Existing Improvement
A 3,819± SF single-story structure built in 1995 sits on the property (tax account 1-098653-7), carrying a 2024 Jackson County assessed improvement value of $258,920 and in good condition. County records classify it as a one-story residence; it has historically served as a community building. It offers a buyer optionality rarely present on raw development land: it may be held for interim, caretaker, or compatible use to offset carrying costs through the entitlement period, or preserved, repurposed, or removed at the buyer's discretion once development begins.
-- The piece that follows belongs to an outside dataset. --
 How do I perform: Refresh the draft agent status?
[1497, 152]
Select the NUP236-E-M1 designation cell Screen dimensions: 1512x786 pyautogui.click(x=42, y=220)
The County assessment provides an objective third-party data point for underwriting.
Setting & Surroundings
The assemblage occupies the northern edge of Ashland's planned 93-acre Normal Neighborhood District and serves as its East Main gateway — the first parcel encountered moving east into the Plan area from Walker Avenue. To the north sits established residential along Walker Avenue and East Main; to the west, existing residential, Temple Emek Shalom, and the corridor connection back toward downtown Ashland; to the south, the balance of the Plan area, transitioning toward planned greenways and the rail corridor. Notably, the site does not adjoin that rail line — a distinction that meaningfully shapes its phase-one infrastructure profile. The location places the property approximately one mile from Southern Oregon University and downtown Ashland, near Ashland High School, and with arterial access to Interstate 5 by way of East Main.
Zoning & Use Framework
The property currently sits within Jackson County's RR-5 designation and, upon annexation, transitions into the City's Normal Neighborhood zoning framework. The Plan applies a graduated set of designations across the district — NN-1-5 (single-family detached, 4.5 du/ac), NN-1-3.5 (small-lot/cottage, 7.2 du/ac), NN-1-3.5-C (small-lot/cottage with a commercial overlay), and NN-2 (attached/mixed-use, 11.5 du/ac). This tiered structure lets a developer calibrate program to strategy — weighting toward single-family for-sale product, toward attached and mixed-use density, or toward a partnership program with affordable, workforce, or community-serving components — within one coherent, pre-adopted master-plan context. The NN-1-3.5-C overlay along the East Main frontage is the only commercial overlay anywhere in the 93-acre district, and it is the structural predicate for neighborhood-scale commercial and licensed childcare/early-learning uses.
Diligence Posture
The property is offered on an As-Is, Where-Is basis. Prospective purchasers should rely on their own analysis and conduct independent diligence on all elements of the offering, including zoning and entitlement status, infrastructure requirements and costs, applicable incentive programs, title, survey, and market conditions.